Chapter 1-Balik

32 2 0
                                    

Ini Gila!!

Sepulang sekolah, Abell ditelepon papinya. Dikarenakan dirinya jauh dari orang tua, dia pun senang bukan kepalang. Namun setelah berbicara beberapa saat dengan papinya, Abell dihadapkan dengan kabar buruk. Sangat buruk malah. Tapi kabar buruk baginya, pasti membuat sang mami jingkrak-jingkrak ria. Ya, dia harus pindah sekolah ke Jakarta lagi, garis bawahi lagi.

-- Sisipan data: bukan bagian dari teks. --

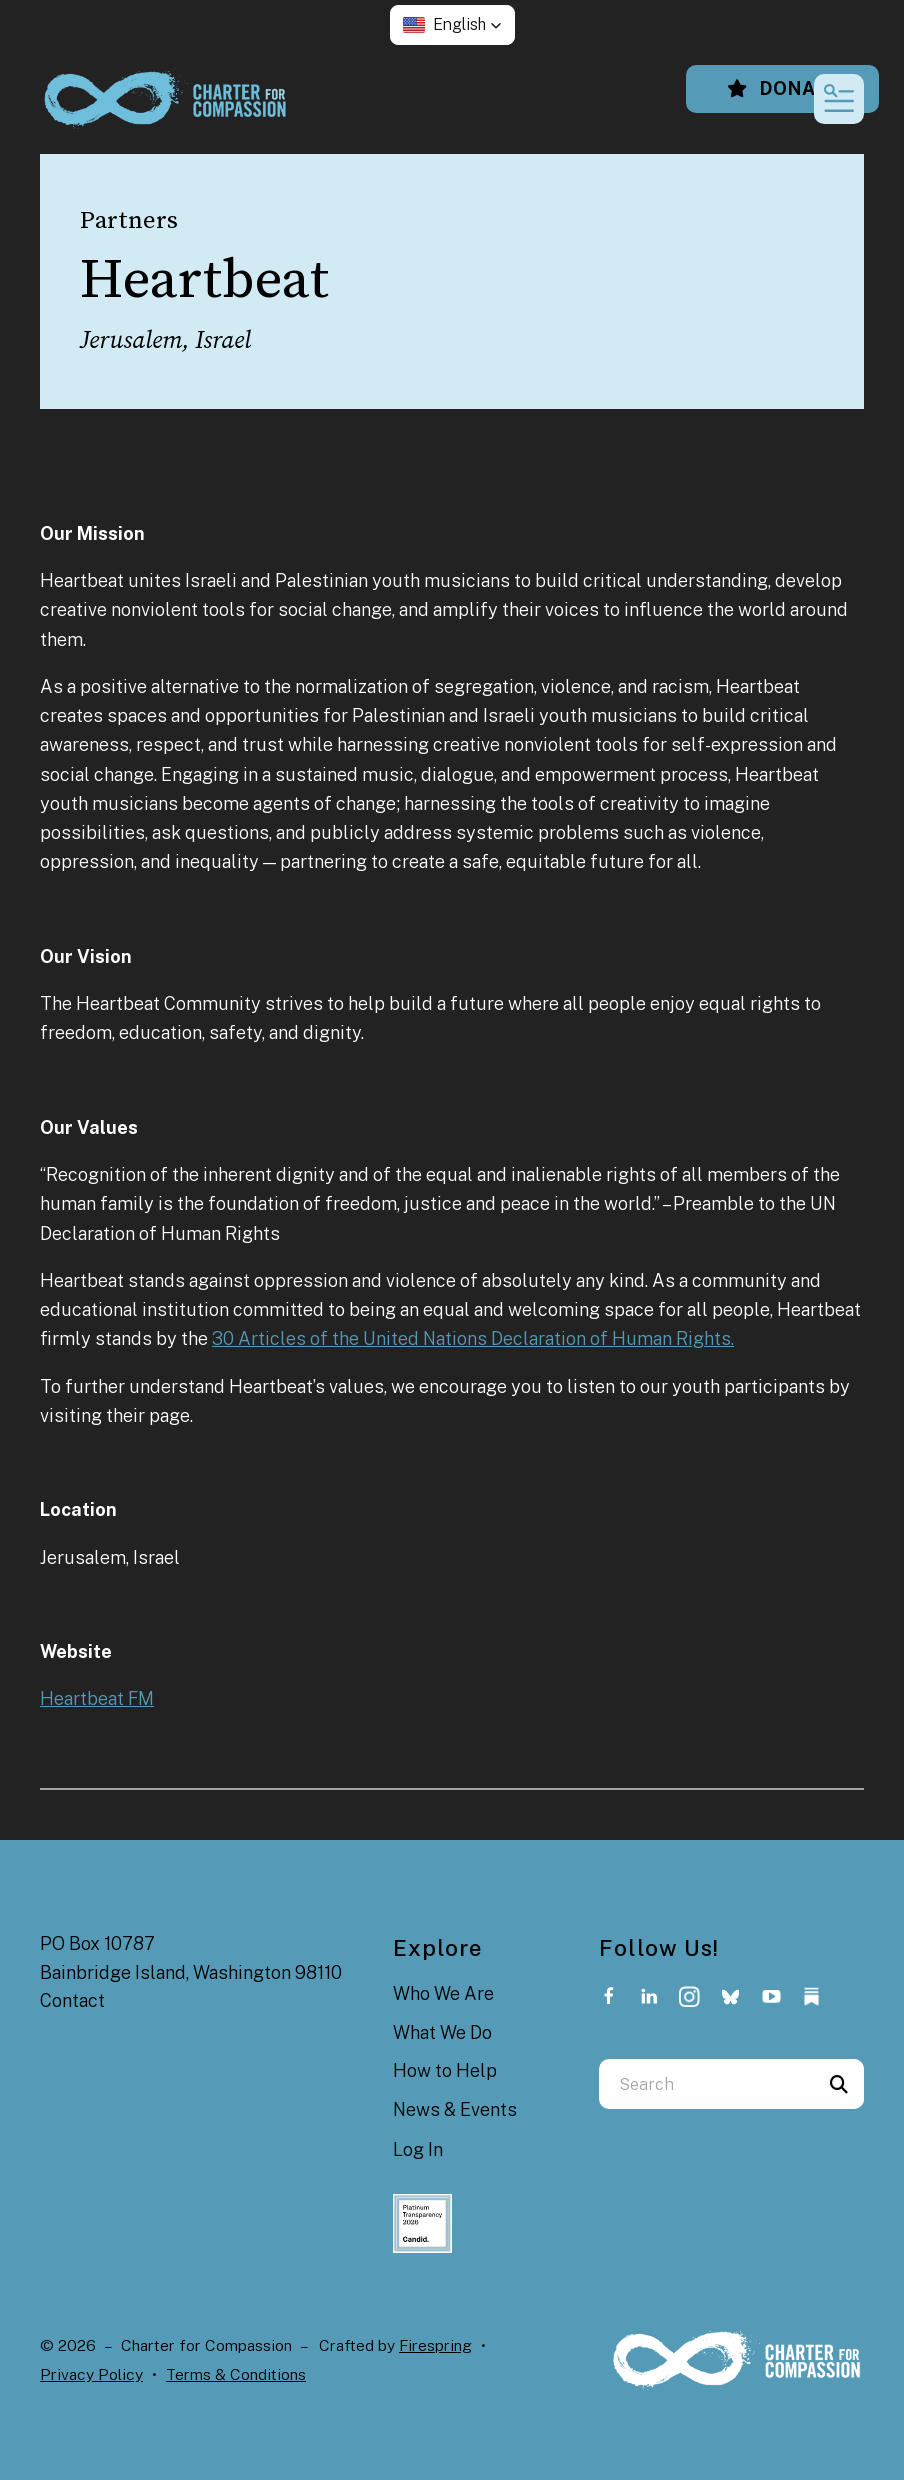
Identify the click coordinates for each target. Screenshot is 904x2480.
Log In (418, 2149)
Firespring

Setelah setahun Abell bisa hidup tenang di Bandung, dengan teganya papi menyuruh kembali ke sana lagi. Memang papinya belum tahu saja, jika disana dirinya pernah tersiksa. Dan itu pun juga karena anak buah sang papi-Bagas Aji-yang sialnya mantan pacar Abell sendiri.

Perkenalkan, dia adalah Audrina Serabelle Abhivandya anak bungsu dari Airlangga Abhivandya dan Indira Abhivandya. Abell punya dua saudara, kakak pertama Ashalira Saravani Abhivandya dan kakak kedua sekaligus kembarannya, Argathan Reinaldo Abhivandya.

"Pokoknya Papi nggak terima penolakan ya, Bell. Kamu harus mau pindah ke Jakarta! Kalau kamu nggak mau pindah, jangan harap Papi kasih uang jajan lagi. Nanti biar Papi kasih ke Gathan sama Asha aja."

Horror!

Nggak rela lah seorang Abell menyerahkan uang jajannya pada dua kakaknya. Terlebih kakak perempuannya itu.

"Ya jangan atuh, Pi. Nanti Abell jajan apa? Tega banget sama anak sendiri. Gini aja, Pi. Gimana kalau Abell tiap weekend ke Jakarta, temu kangen gitu sama kalian." tawar Abell. Sumpah demi apapun dirinya tidak ikhlas kalau disuruh pindah lagi ke Jakarta lagi.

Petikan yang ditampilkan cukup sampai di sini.